The Committee opines that is unlikely that this defense attorney, employed as a public defender, was ignorant of this established legal principle.  Assuming, therefore, that the attorney was cognizant of the requirement for proper consent from the client, the Committee opines that the attorney was presenting a falsehood, a misrepresentation to the court when she elected the bench trial on behalf of her client.  The Committee notes Comment 2 to Rule 3.3, stating in pertinent part that “there are circumstances where failure to make a disclosure is the equivalent of an affirmative misrepresentation.  The Committee considers the present scenario to present such circumstances.  When this defense attorney elected a bench trial on behalf her client, the prosecutor and the court would each have reasonably relied upon that statement as indicating that she had consulted with her client to make that election, as such consultation is a prerequisite to electing against the right to a jury trial.  Thus, election of a bench trial together with a failure to disclose the lack of client consent means that this representation to the court may, under certain circumstances, constitute an affirmative misrepresentation.


The only other, less likely, explanation for this attorney’s statement, despite no consent from her client, would be that she in fact was completely ignorant of the requirement that the client must provide voluntary, intelligent consent.  The Committee finds such ignorance of this established principle unlikely in an attorney whose practice is exclusively criminal defense, such as a public defender.  If that nonetheless were the case, there could be no knowing falsehood or misrepresentation.  However, such ignorance of the constitutional rights of a criminal defendant would raise serious question as to whether the attorney had met her duty of competence under Rule 1.1.[2]  The limited facts provided of course do not establish conclusively whether this attorney was operating out of ignorance or if instead she was knowingly making a false representation.  If she knew that proper consent was required, that she did not have it, and that her election statement would convince the court and the prosecutor that she did have that consent, then her failure to disclose that she had not discussed the matter with her client was an impermissible, affirmative misrepresentation in violation of both Rules 3.3 and 8.4.

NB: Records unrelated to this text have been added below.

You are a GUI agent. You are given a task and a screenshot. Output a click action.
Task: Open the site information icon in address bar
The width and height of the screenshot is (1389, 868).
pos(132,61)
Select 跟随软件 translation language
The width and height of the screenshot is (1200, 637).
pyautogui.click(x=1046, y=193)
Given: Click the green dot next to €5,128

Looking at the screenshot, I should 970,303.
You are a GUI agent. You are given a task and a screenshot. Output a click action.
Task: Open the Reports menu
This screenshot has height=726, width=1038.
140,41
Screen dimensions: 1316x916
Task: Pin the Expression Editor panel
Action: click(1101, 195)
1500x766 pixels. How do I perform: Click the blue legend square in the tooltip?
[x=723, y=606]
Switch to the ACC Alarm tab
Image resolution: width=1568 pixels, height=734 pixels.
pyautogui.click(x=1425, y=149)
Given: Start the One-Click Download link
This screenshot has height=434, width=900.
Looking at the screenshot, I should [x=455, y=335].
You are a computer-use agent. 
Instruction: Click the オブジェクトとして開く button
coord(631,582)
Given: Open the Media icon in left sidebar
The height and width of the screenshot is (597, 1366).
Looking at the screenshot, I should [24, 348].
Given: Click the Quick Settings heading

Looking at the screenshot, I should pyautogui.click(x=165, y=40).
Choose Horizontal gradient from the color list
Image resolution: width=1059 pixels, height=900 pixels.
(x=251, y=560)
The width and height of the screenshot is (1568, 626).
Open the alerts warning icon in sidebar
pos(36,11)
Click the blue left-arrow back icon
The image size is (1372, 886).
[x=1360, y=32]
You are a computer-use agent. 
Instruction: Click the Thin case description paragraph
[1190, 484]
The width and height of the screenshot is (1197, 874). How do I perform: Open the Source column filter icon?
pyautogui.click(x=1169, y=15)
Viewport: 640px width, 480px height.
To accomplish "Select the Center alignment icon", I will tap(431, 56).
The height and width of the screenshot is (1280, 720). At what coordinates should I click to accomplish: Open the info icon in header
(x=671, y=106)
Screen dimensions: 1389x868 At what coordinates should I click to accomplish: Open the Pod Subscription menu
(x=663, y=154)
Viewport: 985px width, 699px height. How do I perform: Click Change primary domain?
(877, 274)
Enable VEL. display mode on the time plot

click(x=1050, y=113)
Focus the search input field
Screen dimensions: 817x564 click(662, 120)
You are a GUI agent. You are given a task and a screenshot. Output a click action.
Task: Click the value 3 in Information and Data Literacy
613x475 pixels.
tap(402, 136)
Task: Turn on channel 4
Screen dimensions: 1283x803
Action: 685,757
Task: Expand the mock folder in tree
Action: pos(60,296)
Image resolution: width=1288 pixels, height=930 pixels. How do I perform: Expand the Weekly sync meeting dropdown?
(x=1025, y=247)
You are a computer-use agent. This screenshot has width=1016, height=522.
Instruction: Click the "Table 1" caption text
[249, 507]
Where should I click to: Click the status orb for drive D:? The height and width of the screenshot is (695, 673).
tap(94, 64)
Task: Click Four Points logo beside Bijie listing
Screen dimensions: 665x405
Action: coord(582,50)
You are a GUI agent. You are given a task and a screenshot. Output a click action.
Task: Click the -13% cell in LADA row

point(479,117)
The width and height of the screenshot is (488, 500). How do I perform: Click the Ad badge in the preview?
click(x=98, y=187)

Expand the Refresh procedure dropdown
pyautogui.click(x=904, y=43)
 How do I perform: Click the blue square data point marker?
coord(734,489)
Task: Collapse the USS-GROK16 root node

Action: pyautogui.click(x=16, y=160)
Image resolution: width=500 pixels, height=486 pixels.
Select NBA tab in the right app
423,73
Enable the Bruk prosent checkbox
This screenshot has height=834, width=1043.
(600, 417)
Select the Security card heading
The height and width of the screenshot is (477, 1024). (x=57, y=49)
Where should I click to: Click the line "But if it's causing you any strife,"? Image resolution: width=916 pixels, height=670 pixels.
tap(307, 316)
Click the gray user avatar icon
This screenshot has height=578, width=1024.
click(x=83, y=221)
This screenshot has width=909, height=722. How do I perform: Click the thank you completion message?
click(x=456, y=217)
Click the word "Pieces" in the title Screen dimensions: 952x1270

This opinion is advisory only, based only on the facts you presented and not binding on any court or tribunal.


Committee Opinion

January 10, 2006


[1]Pursuant to Rule 1.16(4), the Committee notes that the appropriate course of conduct for an attorney when faced with the failure of the client to cooperate by failing to maintain contact is to move the Court for permission to withdraw.  The facts presented in the hypothetical do not provide sufficient information for an opinion on that course of conduct.


[2] Rule 1.1 states as follows, “A lawyer shall provide competent representation to a client.  Competent representation requires the legal knowledge, skill, thoroughness and preparation reasonably necessary for the representation.”